▶
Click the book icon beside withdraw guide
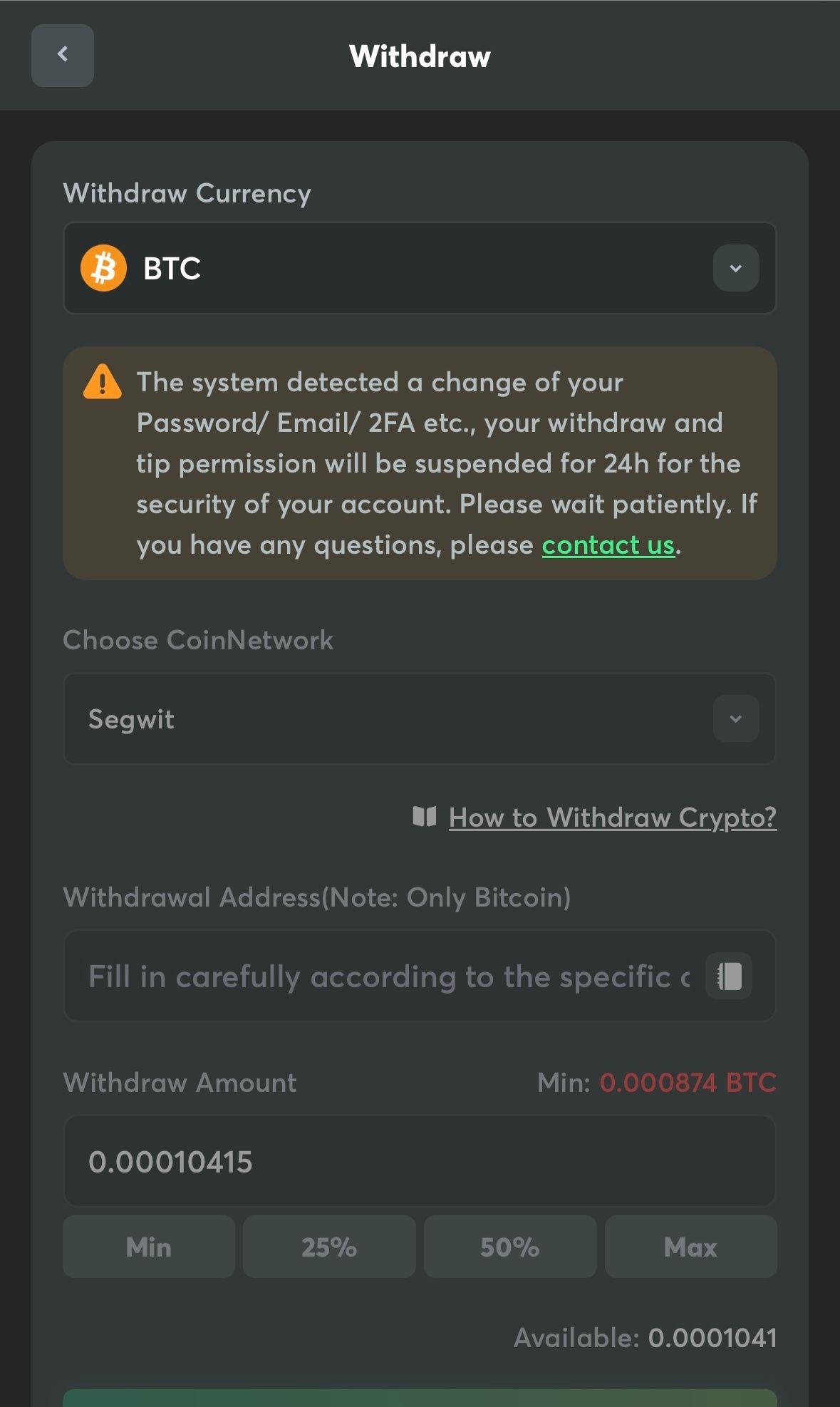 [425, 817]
◀
▶
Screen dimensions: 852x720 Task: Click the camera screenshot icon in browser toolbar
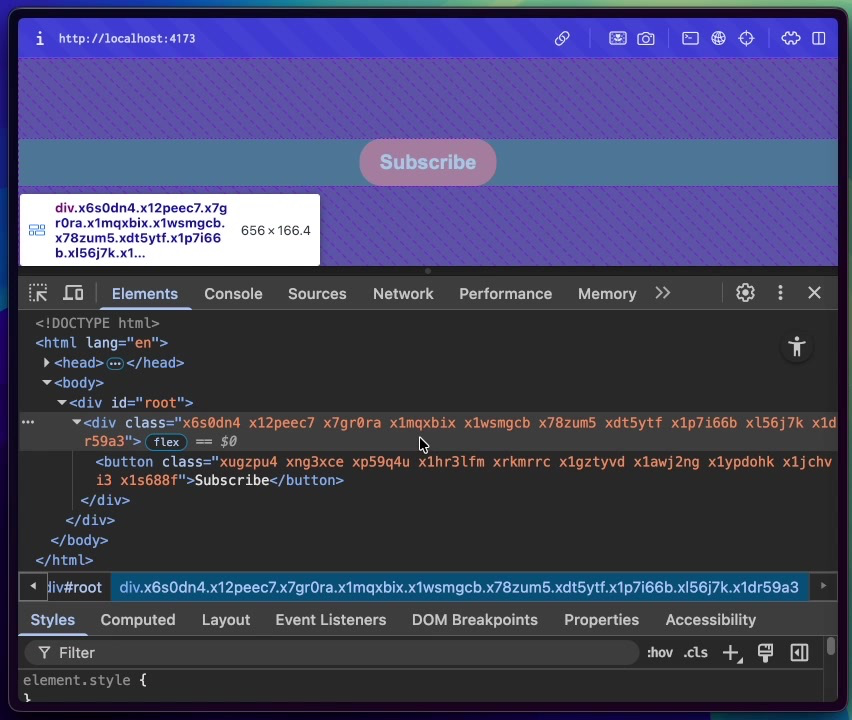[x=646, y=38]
◀
▶
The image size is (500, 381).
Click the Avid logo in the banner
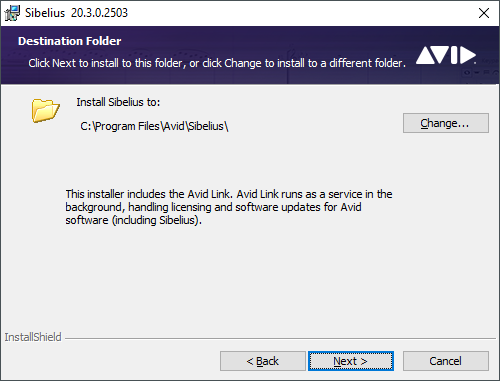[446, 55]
◀
DESCRIPTION OF THE TASK »
How many lines in the records above contain the word "Click"? Reply with the number alone.

RESULT »
3